----- Records shown -----

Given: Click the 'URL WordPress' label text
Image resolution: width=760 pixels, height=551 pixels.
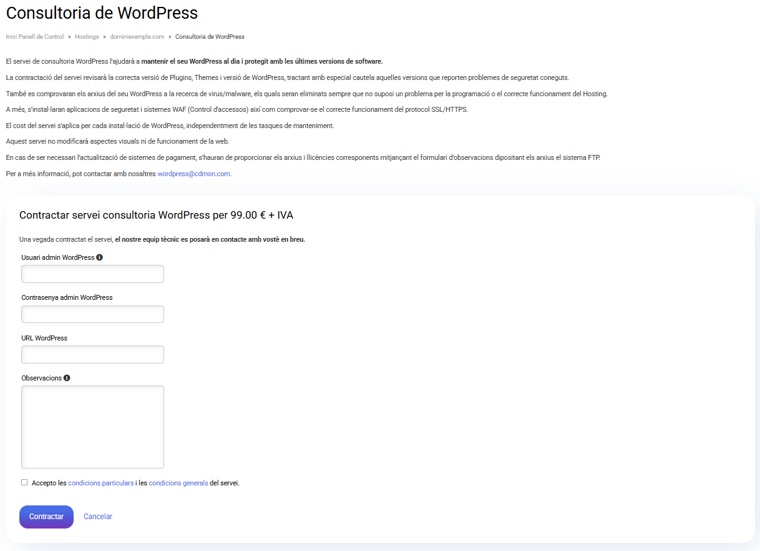Looking at the screenshot, I should click(x=44, y=338).
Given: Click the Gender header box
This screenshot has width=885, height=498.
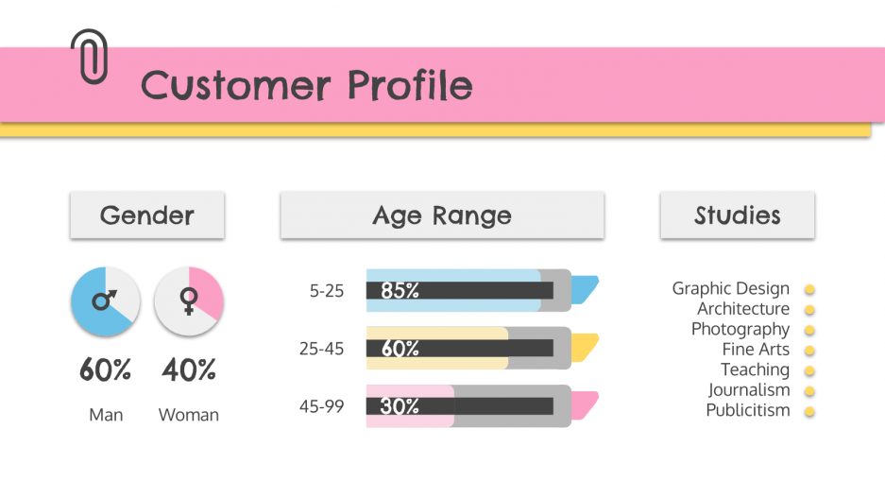Looking at the screenshot, I should (x=147, y=215).
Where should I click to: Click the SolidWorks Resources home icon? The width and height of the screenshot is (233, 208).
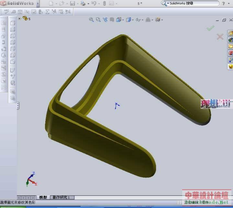click(x=230, y=33)
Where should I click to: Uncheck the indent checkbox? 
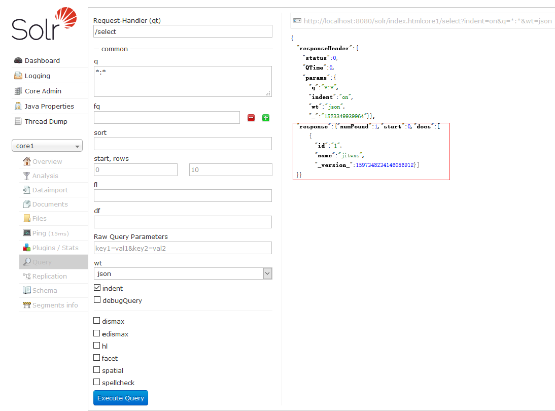(x=97, y=288)
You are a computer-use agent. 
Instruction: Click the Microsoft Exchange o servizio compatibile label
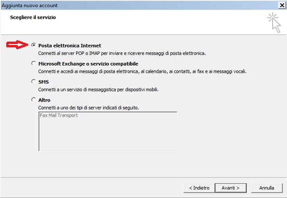pos(88,64)
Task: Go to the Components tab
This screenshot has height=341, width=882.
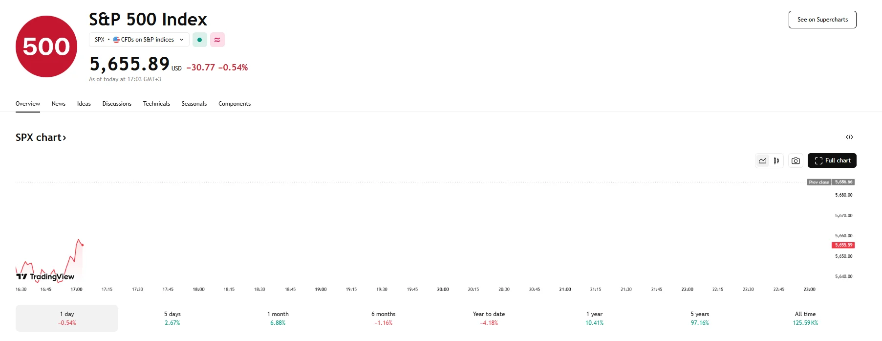Action: click(235, 104)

-----

== Directions for this task ==
Can you rewrite every line of the items above as a JSON list of strings, one string per line, with blank lines dropped and the pictures left out?

== Answer to the task ==
[
  "Given: Click the 'URL WordPress' label text",
  "Image resolution: width=760 pixels, height=551 pixels.",
  "Looking at the screenshot, I should click(x=44, y=338).",
  "Given: Click the Gender header box",
  "This screenshot has width=885, height=498.",
  "Looking at the screenshot, I should (x=147, y=215).",
  "Where should I click to: Click the SolidWorks Resources home icon? The width and height of the screenshot is (233, 208).",
  "click(x=230, y=33)",
  "Where should I click to: Uncheck the indent checkbox? ",
  "(x=97, y=288)",
  "You are a computer-use agent. ",
  "Instruction: Click the Microsoft Exchange o servizio compatibile label",
  "pos(88,64)",
  "Task: Go to the Components tab",
  "This screenshot has height=341, width=882.",
  "Action: click(235, 104)"
]